* START *

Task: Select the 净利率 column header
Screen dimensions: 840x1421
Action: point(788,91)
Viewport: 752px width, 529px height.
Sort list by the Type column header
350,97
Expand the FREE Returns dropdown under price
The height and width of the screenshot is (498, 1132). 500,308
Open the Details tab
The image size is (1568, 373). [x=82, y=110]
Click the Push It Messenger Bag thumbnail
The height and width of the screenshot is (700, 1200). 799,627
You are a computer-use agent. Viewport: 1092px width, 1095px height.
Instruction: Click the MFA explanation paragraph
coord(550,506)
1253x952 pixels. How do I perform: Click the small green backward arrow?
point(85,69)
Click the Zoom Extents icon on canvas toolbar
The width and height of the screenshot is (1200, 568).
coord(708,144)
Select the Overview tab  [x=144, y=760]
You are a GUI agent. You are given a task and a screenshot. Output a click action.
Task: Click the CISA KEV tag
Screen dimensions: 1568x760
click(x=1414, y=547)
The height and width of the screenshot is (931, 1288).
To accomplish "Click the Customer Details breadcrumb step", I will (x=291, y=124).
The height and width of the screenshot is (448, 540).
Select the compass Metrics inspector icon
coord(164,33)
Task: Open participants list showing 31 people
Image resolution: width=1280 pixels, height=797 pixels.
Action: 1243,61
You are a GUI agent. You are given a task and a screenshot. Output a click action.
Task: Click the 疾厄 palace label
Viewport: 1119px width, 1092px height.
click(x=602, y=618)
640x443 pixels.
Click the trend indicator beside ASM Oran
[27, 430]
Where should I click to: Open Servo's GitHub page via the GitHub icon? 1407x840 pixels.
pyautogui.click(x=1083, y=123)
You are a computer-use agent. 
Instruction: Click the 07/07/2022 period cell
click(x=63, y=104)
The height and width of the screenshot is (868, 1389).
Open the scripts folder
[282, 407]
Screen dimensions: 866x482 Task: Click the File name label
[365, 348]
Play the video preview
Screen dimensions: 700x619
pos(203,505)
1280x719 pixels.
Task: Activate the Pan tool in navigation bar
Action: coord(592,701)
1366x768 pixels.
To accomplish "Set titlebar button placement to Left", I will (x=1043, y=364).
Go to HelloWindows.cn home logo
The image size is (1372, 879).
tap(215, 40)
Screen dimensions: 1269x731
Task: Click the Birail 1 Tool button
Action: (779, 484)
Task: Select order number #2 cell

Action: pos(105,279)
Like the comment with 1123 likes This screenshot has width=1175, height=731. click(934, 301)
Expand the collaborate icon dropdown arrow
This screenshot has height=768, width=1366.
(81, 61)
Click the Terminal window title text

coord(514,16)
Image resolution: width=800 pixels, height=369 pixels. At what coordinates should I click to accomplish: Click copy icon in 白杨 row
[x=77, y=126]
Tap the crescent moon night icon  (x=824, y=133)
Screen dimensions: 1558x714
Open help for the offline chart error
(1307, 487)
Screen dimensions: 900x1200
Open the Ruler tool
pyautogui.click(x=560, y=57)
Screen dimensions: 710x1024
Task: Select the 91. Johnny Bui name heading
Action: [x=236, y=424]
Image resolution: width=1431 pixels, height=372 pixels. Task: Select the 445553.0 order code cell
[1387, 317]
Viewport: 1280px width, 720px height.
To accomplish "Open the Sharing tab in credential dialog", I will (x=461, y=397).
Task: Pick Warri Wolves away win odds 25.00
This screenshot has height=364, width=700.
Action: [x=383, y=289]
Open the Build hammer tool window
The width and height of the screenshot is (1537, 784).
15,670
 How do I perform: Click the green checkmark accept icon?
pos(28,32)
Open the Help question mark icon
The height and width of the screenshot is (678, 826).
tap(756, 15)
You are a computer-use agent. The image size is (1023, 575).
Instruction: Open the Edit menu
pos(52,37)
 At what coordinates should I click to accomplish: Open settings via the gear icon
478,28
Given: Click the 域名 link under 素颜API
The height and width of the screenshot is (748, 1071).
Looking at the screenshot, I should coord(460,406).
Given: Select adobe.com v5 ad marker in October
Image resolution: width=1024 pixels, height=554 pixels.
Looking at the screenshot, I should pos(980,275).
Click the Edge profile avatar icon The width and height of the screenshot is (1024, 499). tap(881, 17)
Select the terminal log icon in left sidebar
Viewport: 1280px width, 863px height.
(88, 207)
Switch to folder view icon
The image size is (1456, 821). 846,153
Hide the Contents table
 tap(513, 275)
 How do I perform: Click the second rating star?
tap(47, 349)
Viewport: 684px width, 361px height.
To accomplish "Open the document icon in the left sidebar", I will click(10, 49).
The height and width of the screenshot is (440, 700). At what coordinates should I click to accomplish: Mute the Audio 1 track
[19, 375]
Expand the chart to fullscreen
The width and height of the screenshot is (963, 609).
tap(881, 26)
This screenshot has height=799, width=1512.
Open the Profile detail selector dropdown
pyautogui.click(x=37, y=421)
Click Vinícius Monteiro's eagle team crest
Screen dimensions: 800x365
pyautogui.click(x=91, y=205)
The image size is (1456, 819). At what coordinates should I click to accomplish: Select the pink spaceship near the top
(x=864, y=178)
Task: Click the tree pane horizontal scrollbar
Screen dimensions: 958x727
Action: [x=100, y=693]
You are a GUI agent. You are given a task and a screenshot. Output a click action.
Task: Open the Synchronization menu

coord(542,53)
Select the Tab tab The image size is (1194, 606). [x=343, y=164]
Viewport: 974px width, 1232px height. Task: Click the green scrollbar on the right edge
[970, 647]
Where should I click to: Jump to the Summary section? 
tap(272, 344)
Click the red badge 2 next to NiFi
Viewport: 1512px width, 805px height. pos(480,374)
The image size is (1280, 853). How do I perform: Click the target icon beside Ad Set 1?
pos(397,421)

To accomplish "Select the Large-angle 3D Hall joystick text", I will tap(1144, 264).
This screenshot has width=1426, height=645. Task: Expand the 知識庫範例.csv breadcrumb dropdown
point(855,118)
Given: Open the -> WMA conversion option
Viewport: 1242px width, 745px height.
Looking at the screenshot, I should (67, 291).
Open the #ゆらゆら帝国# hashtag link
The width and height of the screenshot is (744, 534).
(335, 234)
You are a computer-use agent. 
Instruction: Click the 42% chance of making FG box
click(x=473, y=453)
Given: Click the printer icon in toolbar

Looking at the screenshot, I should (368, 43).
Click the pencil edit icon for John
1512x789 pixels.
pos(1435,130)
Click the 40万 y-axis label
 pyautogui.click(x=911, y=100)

* END *

** WORK TO BE COMPLETED **
Copy all of the items above word for word, without changing anything.

** ANSWER BELOW **
Task: Select the 净利率 column header
Screen dimensions: 840x1421
Action: point(788,91)
Viewport: 752px width, 529px height.
Sort list by the Type column header
350,97
Expand the FREE Returns dropdown under price
The height and width of the screenshot is (498, 1132). 500,308
Open the Details tab
The image size is (1568, 373). [x=82, y=110]
Click the Push It Messenger Bag thumbnail
The height and width of the screenshot is (700, 1200). 799,627
You are a computer-use agent. Viewport: 1092px width, 1095px height.
Instruction: Click the MFA explanation paragraph
coord(550,506)
1253x952 pixels. How do I perform: Click the small green backward arrow?
point(85,69)
Click the Zoom Extents icon on canvas toolbar
The width and height of the screenshot is (1200, 568).
coord(708,144)
Select the Overview tab  [x=144, y=760]
You are a GUI agent. You are given a task and a screenshot. Output a click action.
Task: Click the CISA KEV tag
Screen dimensions: 1568x760
click(x=1414, y=547)
The height and width of the screenshot is (931, 1288).
To accomplish "Click the Customer Details breadcrumb step", I will (x=291, y=124).
The height and width of the screenshot is (448, 540).
Select the compass Metrics inspector icon
coord(164,33)
Task: Open participants list showing 31 people
Image resolution: width=1280 pixels, height=797 pixels.
Action: 1243,61
You are a GUI agent. You are given a task and a screenshot. Output a click action.
Task: Click the 疾厄 palace label
Viewport: 1119px width, 1092px height.
click(x=602, y=618)
640x443 pixels.
Click the trend indicator beside ASM Oran
[27, 430]
Where should I click to: Open Servo's GitHub page via the GitHub icon? 1407x840 pixels.
pyautogui.click(x=1083, y=123)
You are a computer-use agent. 
Instruction: Click the 07/07/2022 period cell
click(x=63, y=104)
The height and width of the screenshot is (868, 1389).
Open the scripts folder
[282, 407]
Screen dimensions: 866x482 Task: Click the File name label
[365, 348]
Play the video preview
Screen dimensions: 700x619
pos(203,505)
1280x719 pixels.
Task: Activate the Pan tool in navigation bar
Action: coord(592,701)
1366x768 pixels.
To accomplish "Set titlebar button placement to Left", I will (x=1043, y=364).
Go to HelloWindows.cn home logo
The image size is (1372, 879).
tap(215, 40)
Screen dimensions: 1269x731
Task: Click the Birail 1 Tool button
Action: (779, 484)
Task: Select order number #2 cell

Action: pos(105,279)
Like the comment with 1123 likes This screenshot has width=1175, height=731. click(934, 301)
Expand the collaborate icon dropdown arrow
This screenshot has height=768, width=1366.
(81, 61)
Click the Terminal window title text

coord(514,16)
Image resolution: width=800 pixels, height=369 pixels. At what coordinates should I click to accomplish: Click copy icon in 白杨 row
[x=77, y=126]
Tap the crescent moon night icon  (x=824, y=133)
Screen dimensions: 1558x714
Open help for the offline chart error
(1307, 487)
Screen dimensions: 900x1200
Open the Ruler tool
pyautogui.click(x=560, y=57)
Screen dimensions: 710x1024
Task: Select the 91. Johnny Bui name heading
Action: [x=236, y=424]
Image resolution: width=1431 pixels, height=372 pixels. Task: Select the 445553.0 order code cell
[1387, 317]
Viewport: 1280px width, 720px height.
To accomplish "Open the Sharing tab in credential dialog", I will (x=461, y=397).
Task: Pick Warri Wolves away win odds 25.00
This screenshot has height=364, width=700.
Action: [x=383, y=289]
Open the Build hammer tool window
The width and height of the screenshot is (1537, 784).
15,670
 How do I perform: Click the green checkmark accept icon?
pos(28,32)
Open the Help question mark icon
The height and width of the screenshot is (678, 826).
tap(756, 15)
You are a computer-use agent. The image size is (1023, 575).
Instruction: Open the Edit menu
pos(52,37)
 At what coordinates should I click to accomplish: Open settings via the gear icon
478,28
Given: Click the 域名 link under 素颜API
The height and width of the screenshot is (748, 1071).
Looking at the screenshot, I should coord(460,406).
Given: Select adobe.com v5 ad marker in October
Image resolution: width=1024 pixels, height=554 pixels.
Looking at the screenshot, I should pos(980,275).
Click the Edge profile avatar icon The width and height of the screenshot is (1024, 499). tap(881, 17)
Select the terminal log icon in left sidebar
Viewport: 1280px width, 863px height.
(88, 207)
Switch to folder view icon
The image size is (1456, 821). 846,153
Hide the Contents table
 tap(513, 275)
 How do I perform: Click the second rating star?
tap(47, 349)
Viewport: 684px width, 361px height.
To accomplish "Open the document icon in the left sidebar", I will click(10, 49).
The height and width of the screenshot is (440, 700). At what coordinates should I click to accomplish: Mute the Audio 1 track
[19, 375]
Expand the chart to fullscreen
The width and height of the screenshot is (963, 609).
tap(881, 26)
This screenshot has height=799, width=1512.
Open the Profile detail selector dropdown
pyautogui.click(x=37, y=421)
Click Vinícius Monteiro's eagle team crest
Screen dimensions: 800x365
pyautogui.click(x=91, y=205)
The image size is (1456, 819). At what coordinates should I click to accomplish: Select the pink spaceship near the top
(x=864, y=178)
Task: Click the tree pane horizontal scrollbar
Screen dimensions: 958x727
Action: [x=100, y=693]
You are a GUI agent. You are given a task and a screenshot. Output a click action.
Task: Open the Synchronization menu

coord(542,53)
Select the Tab tab The image size is (1194, 606). [x=343, y=164]
Viewport: 974px width, 1232px height. Task: Click the green scrollbar on the right edge
[970, 647]
Where should I click to: Jump to the Summary section? 
tap(272, 344)
Click the red badge 2 next to NiFi
Viewport: 1512px width, 805px height. pos(480,374)
The image size is (1280, 853). How do I perform: Click the target icon beside Ad Set 1?
pos(397,421)

To accomplish "Select the Large-angle 3D Hall joystick text", I will tap(1144, 264).
This screenshot has width=1426, height=645. Task: Expand the 知識庫範例.csv breadcrumb dropdown
point(855,118)
Given: Open the -> WMA conversion option
Viewport: 1242px width, 745px height.
Looking at the screenshot, I should (67, 291).
Open the #ゆらゆら帝国# hashtag link
The width and height of the screenshot is (744, 534).
(335, 234)
You are a computer-use agent. 
Instruction: Click the 42% chance of making FG box
click(x=473, y=453)
Given: Click the printer icon in toolbar

Looking at the screenshot, I should (368, 43).
Click the pencil edit icon for John
1512x789 pixels.
pos(1435,130)
Click the 40万 y-axis label
 pyautogui.click(x=911, y=100)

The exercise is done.